I am one of the first in my family to be born in this country. In January of 1969, my father, his parents, and his four siblings were granted asylum in the United States as refugees from Morocco. When I was a child, he gave me the booklet he studied to receive his citizenship, an heirloom. I slept under a large map of the United States that he nailed to the wall above my bed. I understood he had to fight to become a citizen of this country. I understood I should be proud to be an American.
I began this project, Promised Land, in December of 2020, when contractors across the border states were racing to build the border wall. In protest, I took my camera south, to the people and places that exist between the actual border and the 100-mile range of Border Patrol’s jurisdiction. I wanted to find out who the United States was trying to keep out, and why.
My 8x10 format camera, built in the 1930s, is as necessary to my process as is my access to extended periods of immersion. The qualities that make the camera slow to work are exactly why: it requires a collaboration between the image’s subject and myself. If I am creating a portrait, the person in front of my lens must be comfortable; I spend time with each person, engaging in conversation, hearing their stories. If I am making a landscape, I must wait in that place for the light.
As of December, I have been working on Promised Land for one year. In this time, I have made 935 images in three border states, and I kept written journals as I’ve traveled. I am planning annual trips to the area, living in my truck while I work, between the months of October and April. This allows me to travel on the smallest possible budget, while remaining nimble and nomadic.

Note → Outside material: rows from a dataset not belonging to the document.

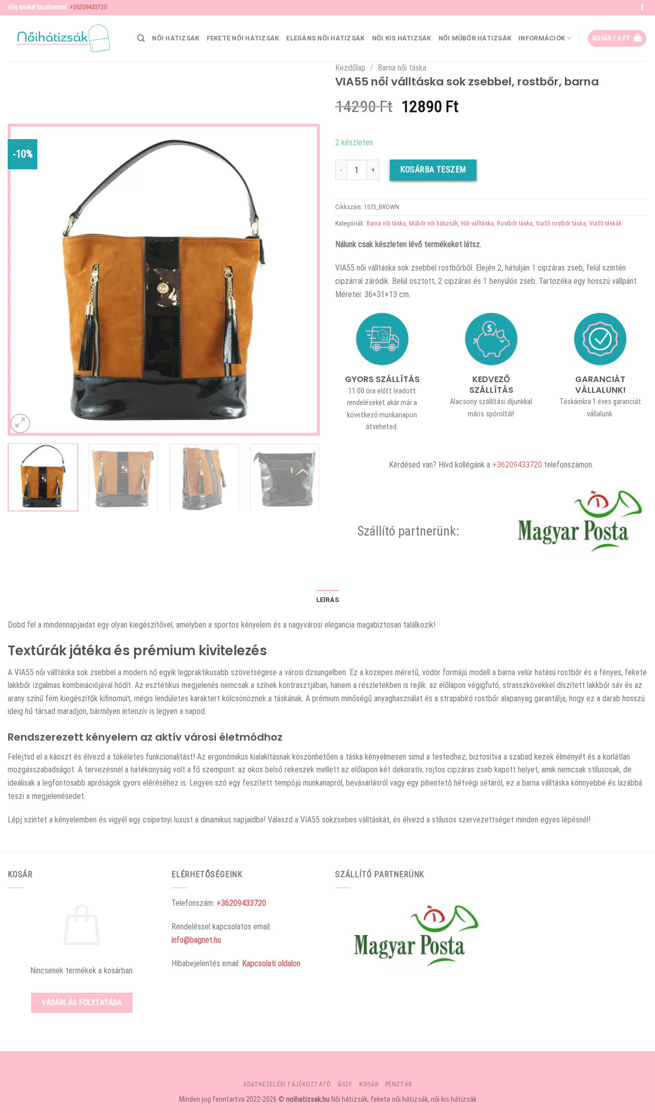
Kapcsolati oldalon (271, 963)
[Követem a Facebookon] (642, 7)
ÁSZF (345, 1084)
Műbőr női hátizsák (433, 223)
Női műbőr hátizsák (475, 38)
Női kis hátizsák (401, 38)
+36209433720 (88, 7)
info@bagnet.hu (196, 940)
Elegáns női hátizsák (325, 38)
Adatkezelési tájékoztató (287, 1084)
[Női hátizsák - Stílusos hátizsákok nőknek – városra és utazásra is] (59, 38)
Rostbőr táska (515, 223)
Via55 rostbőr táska (561, 223)
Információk (541, 38)
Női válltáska (477, 223)
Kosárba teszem (433, 169)
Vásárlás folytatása (81, 1002)
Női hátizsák (175, 38)
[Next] (301, 280)
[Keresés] (141, 38)
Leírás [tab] (327, 600)
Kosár (368, 1084)
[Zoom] (20, 424)
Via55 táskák (605, 223)
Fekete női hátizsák (243, 38)
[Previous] (26, 280)
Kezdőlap (350, 68)
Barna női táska (402, 68)
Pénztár (398, 1084)
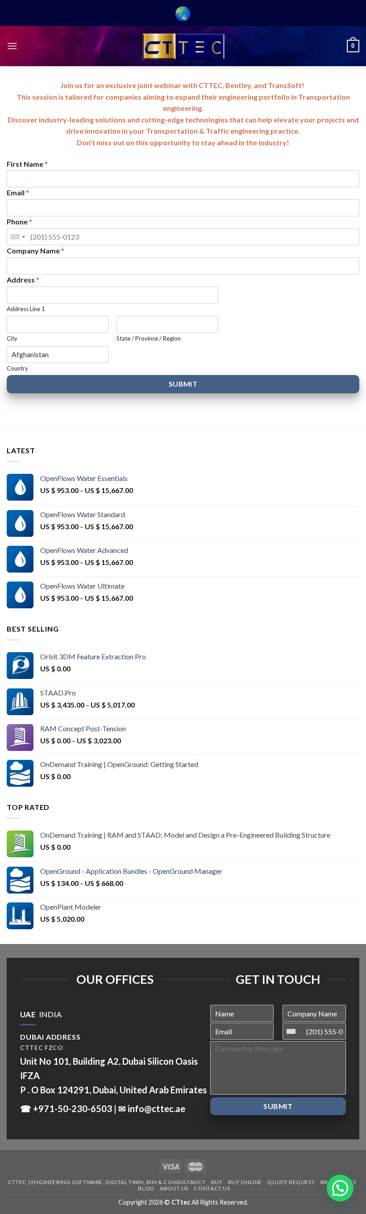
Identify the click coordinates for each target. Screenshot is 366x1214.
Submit (183, 383)
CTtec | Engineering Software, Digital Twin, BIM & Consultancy (106, 1182)
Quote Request (291, 1182)
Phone (19, 221)
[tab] (28, 1014)
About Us (174, 1188)
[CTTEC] (183, 46)
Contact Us (212, 1188)
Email (18, 192)
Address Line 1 (26, 308)
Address (23, 279)
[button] (340, 1188)
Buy (217, 1182)
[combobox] (17, 237)
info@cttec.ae (156, 1108)
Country (17, 368)
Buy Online (245, 1182)
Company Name (35, 250)
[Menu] (12, 46)
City (12, 338)
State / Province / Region (148, 338)
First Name (27, 164)
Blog (146, 1188)
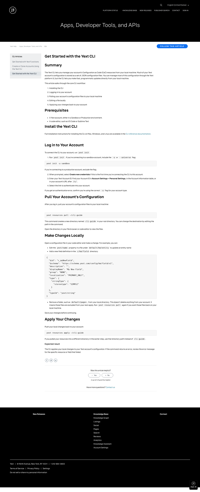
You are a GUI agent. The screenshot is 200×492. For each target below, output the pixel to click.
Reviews (97, 436)
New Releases (146, 10)
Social (96, 425)
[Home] (12, 13)
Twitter (51, 360)
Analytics (98, 440)
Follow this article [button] (172, 46)
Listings (97, 421)
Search (97, 433)
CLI (45, 46)
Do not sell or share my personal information (28, 472)
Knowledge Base (130, 10)
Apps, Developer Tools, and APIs (30, 46)
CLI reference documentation (138, 134)
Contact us (110, 387)
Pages (96, 429)
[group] (100, 138)
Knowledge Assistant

The other aspect of this project that is important to me is that I am volunteering with respite centers for migrants while I am living along the border, creating this work, to further understand the realities for people who wish to seek asylum in the United States. I will return to Nogales, Mexico, to continue volunteering and photographing with the Kino Border Initiative; Agua Prieta, Mexico to continue work with Centro de Recursos Para Migrantes; El Paso, Texas, where I will work with the Annunciation House; and Ajo, Arizona, to follow and photograph the Aguilas del Desierto. A slow document, a record of people photographed, on their own terms, is the only way I know to create systemic opportunities for empathy during a migratory crisis that is just beginning, one that will only escalate in the era of climate change. With your help, I will make this record.